| La Sicilia è passata dall'essere il "granaio" di Roma e d'Europa a una regione che non copre nemmeno il proprio fabbisogno a causa di costi di produzione alti, concorrenza estera a basso prezzo e crisi climatica. |
Chi si dedica allo studio della Storia economica siciliana, scandita nei vari secoli e pure millenni, coglie che sempre (fino a meno di un secolo fa) apprende che qui, nei campi dell’Isola, è stata dominante per secoli e millenni la monocoltura del grano: prima l’Isola e’ stata il “granaio di Roma”, poi il “granaio dei Goti” e, adesso, e’ dato leggere, che la nostra e’ una regione importatrice di grano russo e di farine Usa.

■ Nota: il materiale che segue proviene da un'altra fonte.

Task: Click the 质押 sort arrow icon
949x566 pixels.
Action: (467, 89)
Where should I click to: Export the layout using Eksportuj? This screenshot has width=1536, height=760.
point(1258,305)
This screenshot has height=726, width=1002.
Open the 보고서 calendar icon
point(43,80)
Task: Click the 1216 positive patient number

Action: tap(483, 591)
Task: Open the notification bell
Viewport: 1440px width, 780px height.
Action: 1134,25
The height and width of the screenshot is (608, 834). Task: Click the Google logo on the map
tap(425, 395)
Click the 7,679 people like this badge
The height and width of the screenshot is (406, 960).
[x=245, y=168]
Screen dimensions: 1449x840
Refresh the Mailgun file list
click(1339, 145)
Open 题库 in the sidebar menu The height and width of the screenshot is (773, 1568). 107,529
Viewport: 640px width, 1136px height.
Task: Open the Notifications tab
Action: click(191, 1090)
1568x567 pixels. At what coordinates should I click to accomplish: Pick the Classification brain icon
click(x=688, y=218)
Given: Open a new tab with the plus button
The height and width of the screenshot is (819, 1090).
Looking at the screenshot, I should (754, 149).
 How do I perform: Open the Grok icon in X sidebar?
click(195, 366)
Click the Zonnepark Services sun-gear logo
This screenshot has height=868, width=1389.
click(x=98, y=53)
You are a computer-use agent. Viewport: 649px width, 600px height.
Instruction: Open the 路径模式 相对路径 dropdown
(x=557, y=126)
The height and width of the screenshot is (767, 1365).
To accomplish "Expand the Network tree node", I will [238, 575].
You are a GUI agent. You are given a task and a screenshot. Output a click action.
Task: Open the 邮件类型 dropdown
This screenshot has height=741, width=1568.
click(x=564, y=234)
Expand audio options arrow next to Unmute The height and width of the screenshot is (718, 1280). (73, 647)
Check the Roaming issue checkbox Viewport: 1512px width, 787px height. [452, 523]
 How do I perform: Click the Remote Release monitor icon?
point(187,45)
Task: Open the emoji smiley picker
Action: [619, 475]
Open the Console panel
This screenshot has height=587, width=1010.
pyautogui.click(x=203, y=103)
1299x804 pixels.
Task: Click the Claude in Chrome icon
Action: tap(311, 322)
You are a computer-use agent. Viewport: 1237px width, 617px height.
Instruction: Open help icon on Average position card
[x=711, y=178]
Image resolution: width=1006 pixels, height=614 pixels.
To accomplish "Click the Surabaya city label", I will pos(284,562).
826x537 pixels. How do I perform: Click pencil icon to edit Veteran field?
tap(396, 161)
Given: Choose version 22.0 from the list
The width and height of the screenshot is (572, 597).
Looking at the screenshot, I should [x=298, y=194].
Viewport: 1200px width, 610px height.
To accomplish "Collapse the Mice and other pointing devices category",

L'agricoltura cerealicola siciliana resta ancora oggi quella di tipo estensiva di sempre, pur ricca di biodiversità e legata al recupero dei grani antichi, sconta tuttavia, ed ovviamente, rese per ettaro inferiori rispetto ai mercati esteri del Nord Europa o del Mar Nero.
Forse sarebbe tempo per i politici italiani di fare i governanti delle esigenze emergenti piuttosto che inseguire i presunti consensi inseguendo le feste di paese e di quartiere. Ma forse è chiedere troppo.